Assim no shopping como no mundo (?)

           Cansada de andar e ver sentei-me no banco da praça de alimentação, em princípio para que as pernas recuperassem as forças a fim de que depois alcançassem depressa o primeiro ponto de ônibus. Porém, passados dois minutos, dentro dos quais apenas via vultos coloridos cruzarem a minha frente, instantaneamente, como num transe, eu não era mais um corpo pesado e encostado num canto qualquer: os vultos passaram a ter formas, intenções. Lá estava eu, embevecida... absorvendo e descrevendo em minha agenda aquilo tudo, aquele todo, sem que tenha premeditado este estranho passatempo.
            Consumidores passam, desfilam de shorts, bermudas, mini-saias, sempre algo apropriado para o verão do Rio - se bem que nem sempre tão apropriado. Esbarram-se no percurso de léguas em busca de algo que se repete a cada vitrine. Desfilam sob enfeites de Natal pendurados entre os preços e suas ambições de consumo.
           Um vigilante de uniforme preto, porta um rádio com o qual se comunica com outros colegas espalhados pelo shopping. Estaria observando os consumidores, ou os suspeitos, como eu, que não estão consumindo? Uma servente da limpeza aproxima-se dele e cochicha alguma coisa rapidamente, seguindo logo após na direção do toalete.
           Adolescentes em grupos, senhoras em duplas, sozinhas, olhos maratonistas cuja linha de chegada é a boca do caixa de qualquer loja... perdão, melhor que seja loja de grife. À porta dos cinemas aglomeram-se crianças acompanhadas de mães, tias, avós.
           São férias escolares e, para os que não viajam, no meio de semana pegar uma sessão parece a melhor opção, o preço do ingresso cai pela metade e a oferta do gênero infanto-juvenil aumenta. Temos que se levar em conta a falsa impressão de estarmos mais seguros dentro destes imensos galpões refrigerados de luxo e lixo também.
           Aqui, a administração preza muito pela limpeza. De 10 em 10 minutos, passa uma servente com sua pá e vassoura. Estes profissionais são treinados para refazerem o trabalho muitas vezes como se fosse a primeira, apesar de grandes lixeiras estarem bem dispostas por toda a área.
           Parece um espaço ecumênico. Mas só parece. A comida ali oferecida? Chinesa, italiana, árabe, os self services, salgadinhos nacionais, os Mc'D. da vida, entre outros. A propósito, não encontrei ainda em algum lugar nestes shoppings o brasileiro acarajé.

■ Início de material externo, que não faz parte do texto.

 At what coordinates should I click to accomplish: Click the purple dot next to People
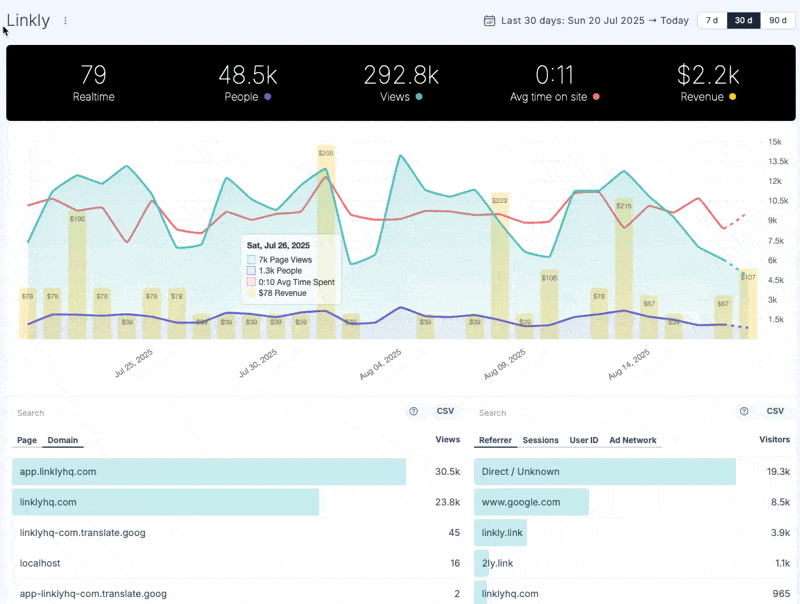pyautogui.click(x=267, y=97)
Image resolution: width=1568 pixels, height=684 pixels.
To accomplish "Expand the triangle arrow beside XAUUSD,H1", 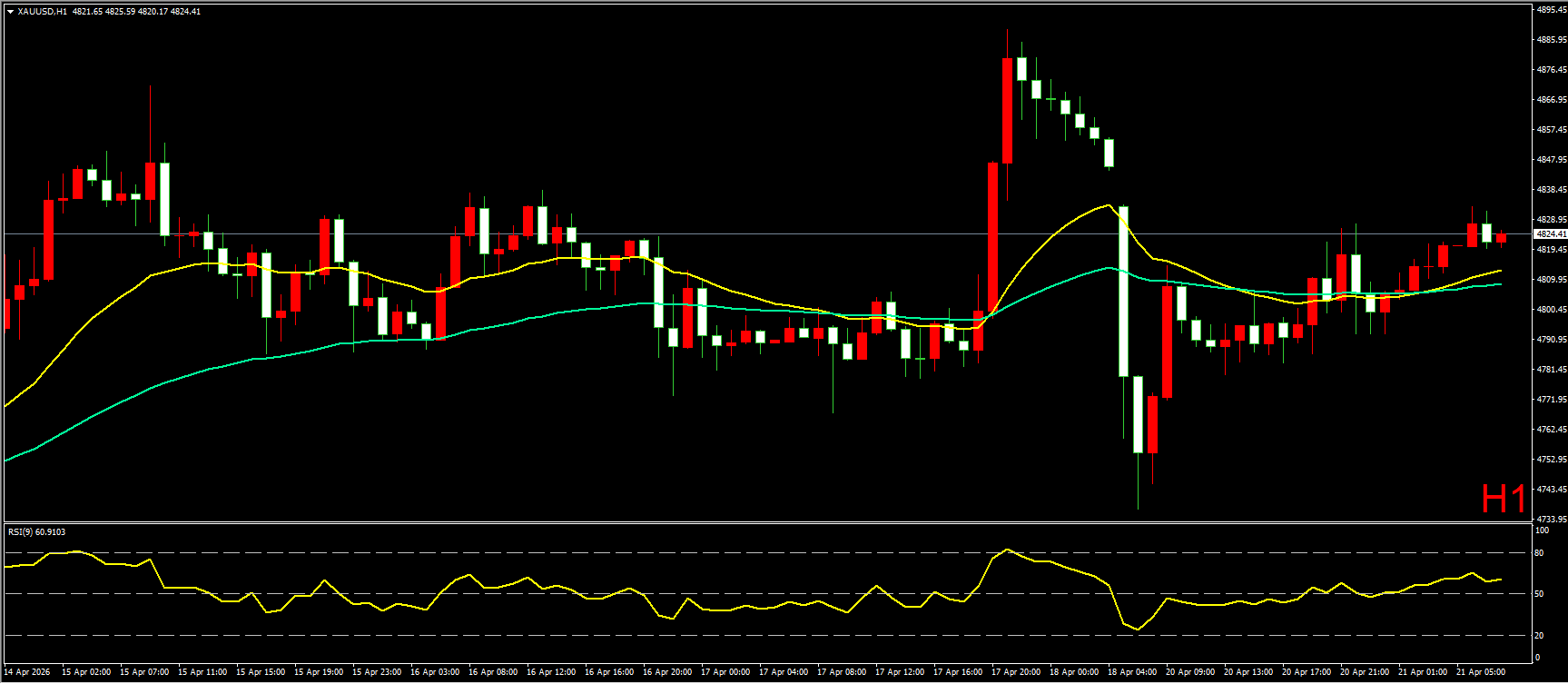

           Pô! quer mais brasileiro? Em alguns lugares aqui do Rio encontramos baianas vestidas à rigor, melhor dizendo, mulheres vestidas à baiana - aquela tradicional saia rodada e branca que o mundo conhece dos Carnavais no Sambódromo, mas sem tanto brilho e colorido, claro - vendendo a picante comidinha. Não são tão comuns como as carroças de pipoca, churros e cachorro-quente, mas elas existem, têm seu mercado”.
           Neste ponto bateu uma tamanha vontade de comer o tal do acarajé, que resolvi largar a teoria e sair em campo na tentativa de provar o que havia escrito... na verdade não queria provar nada, eu estava é com fome mesmo, e fome de acarajé - não sei o motivo, minha gente! Saudades de Salvador? Também.
           Bem, fechei minha agenda, pois agora eu tinha um objetivo, uma missão, eu sei lá. O que sei é que andei por todas as praças de alimentação daquele shopping e não encontrei o dito cujo. Fiz de tudo para não ficar tão aborrecida assim.
           Lembrei-me das palavras de uma baiana que dizia que acarajé pra valer mesmo só o de Salvador, e indaguei mentalmente o que diria ela do acarajé de shopping center... uma lástima - imaginei a resposta – “inadmissível substituir a brisa marinha, o afoxé, por ar viciado e tecnopop, ó xente!”.
           Então resolvi tomar "tendência" e não forçar mais ainda os caminhos da globalização.
           Pensando bem, acho que não resistirei, e algum dia farei uma busca na Internet por um delivery acarajés.